Support

Thank you for your kind words!

Well, the login pages can be used to brute force the password of your super administrator - provided that the attacker knows the username. Even as such, Admin Tools by default prevents logging in the Super Administrator to the front-end of the site, so it's no big harm done.

That said, using .htaccess to redirect those pages is probably the best approach. The other approach would be creating a login plugin which would detect front-end logins and automatically log them out, throwing the familiar error message you get when entering the wrong password. I'd personally go for the .htaccess method :)

I don't think that any other Joomla! pages need be protected. The reason we want to protect the login pages is that an attacker could potentially try to brute force your password. The other pages can't be used to exploit your site, as long as you follow all of the sane security practices like updating the same day (at the latest!) a new release of Joomla! and its extensions (including templates) is released, sane ownership/permissions, using secure passwords and so on.

It's true, they don't sleep. Actually, they do sleep, they just let scripts run 24/7. The good thing is that most of these attacks fall downright in the pathetic range. You'd laugh at how many attacks targeting Mambo, WordPress, Joomla! 1.0 and Joomla! component versions from 4 years ago I see every month. Or how many stupid attempts to brute force my administrator password using the username "admin" (which I of course don't use!) and some of the most common passwords. I usually have a lot of fun reading my site's logs. Sometimes I am mildly worried; that's when I recalibrate a feature in Admin Tools or add something new. Good thing, this hasn't happened in a while. Of course, I have to admit that if a site is targeted by a real hacker, with a strong incentive to deface your site, he will eventually be able to. But unless you are Sony, CIA, NSA, NASA or another high profile, high value target I guess that the possibility of this happening is equal to the possibility of being thrown out of a Vogon ship in outer space only to find yourself transformed into a sofa in the starship of the Galactic President (sorry for the Hitchhiker's Guide To The Galaxy reference, I couldn't resist!). You are right about one thing: the less extensions you have, the better it is for security. If nothing more, the less extensions you have to update, the more likely you are to update everything in time to prevent a vulnerability.

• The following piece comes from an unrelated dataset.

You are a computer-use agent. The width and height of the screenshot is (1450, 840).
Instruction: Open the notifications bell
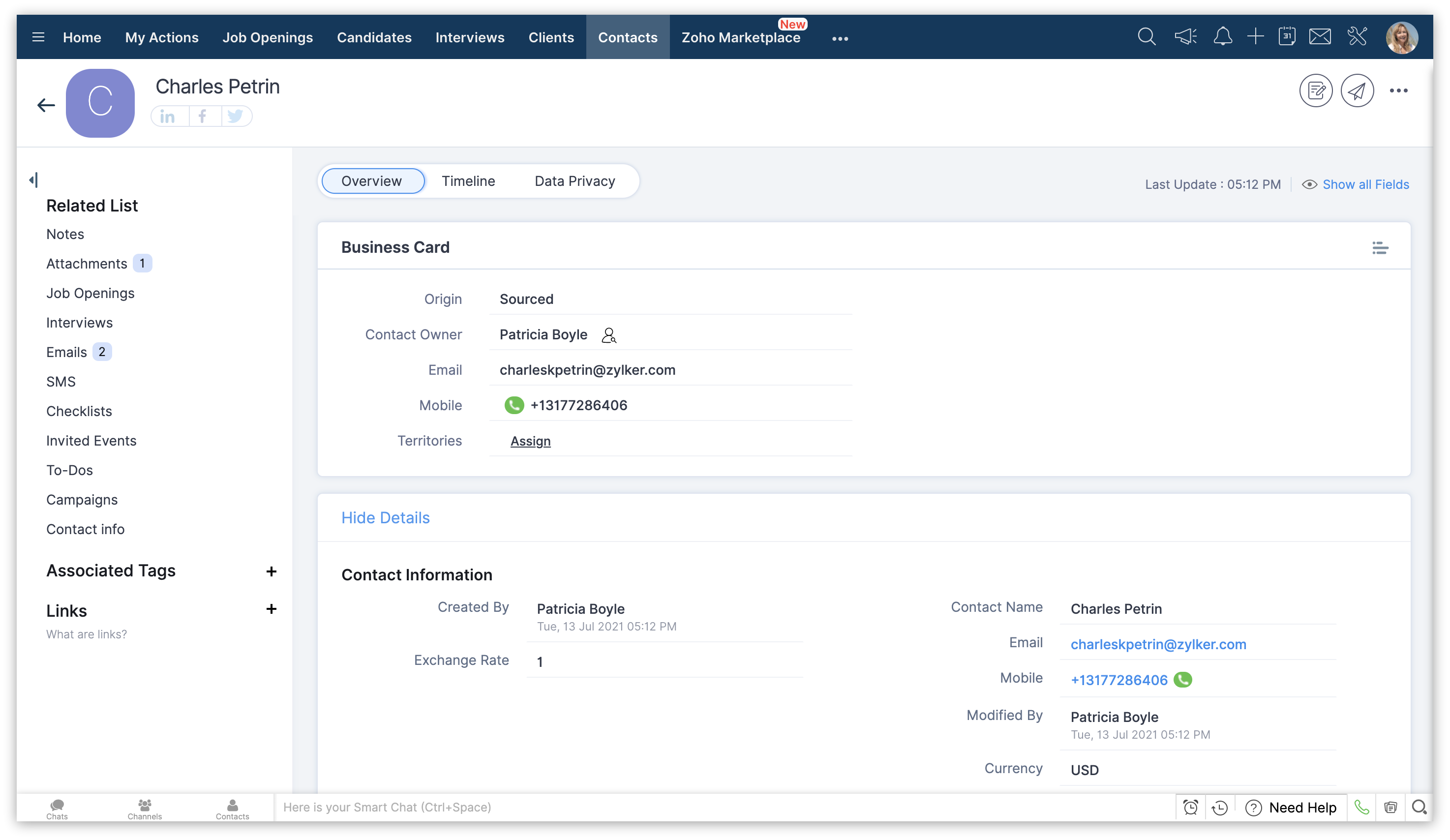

Regarding spammers, the best thing you can do is to apply for a Project Honeypot API key and enable the HTTP:BL feature in Admin Tools. It's not watertight. It will only block known spammer and hacker IPs. But it will decrease the number of phoney subscriptions by a fair percentage. The best way to avoid phoney subscriptions is to have email confirmation of newsletter subscriptions and a CAPTCHA in the registration page. The vast majority of spammin scripts can't solve CAPTCHAs (even though there are rather cheap solutions to that) and certainly don't visit links in emails. So, even if the spammers do submit an email address, it won't be activated and won't count towards your MailChimp list limits.

Now, as to what works best to gather subscribers, I can't answer that. I've found that newsletters tend to become very tiring for the recipient. At some point I had subscribed to dozens of newsletters. I ended up with an overloaded inbox I had to shift through every day. I began removing all my newsletter subscriptions and stick to the good old RSS feeds. That worked the best for me. I also used to have a newsletter (about once every 3 weeks) on this site. At some point I realised that only 10% of the recipients opened the newsletter, another 1% reported it as spam (it was an opt-in newsletter!) and the effect on the conversion rate was zero. Word of mouth had a much greater impact to my conversion rate. So, if you ask me, my anecdotal, non-scientific evidence is that newsletters are annoying and wasting resources. Invest your time to creating a better product, get a critical mass of happy customers and then they will come (more clients to your site). Always take my empirical advice with a pinch of salt; I know what works for my site; your site may be completely the opposite :)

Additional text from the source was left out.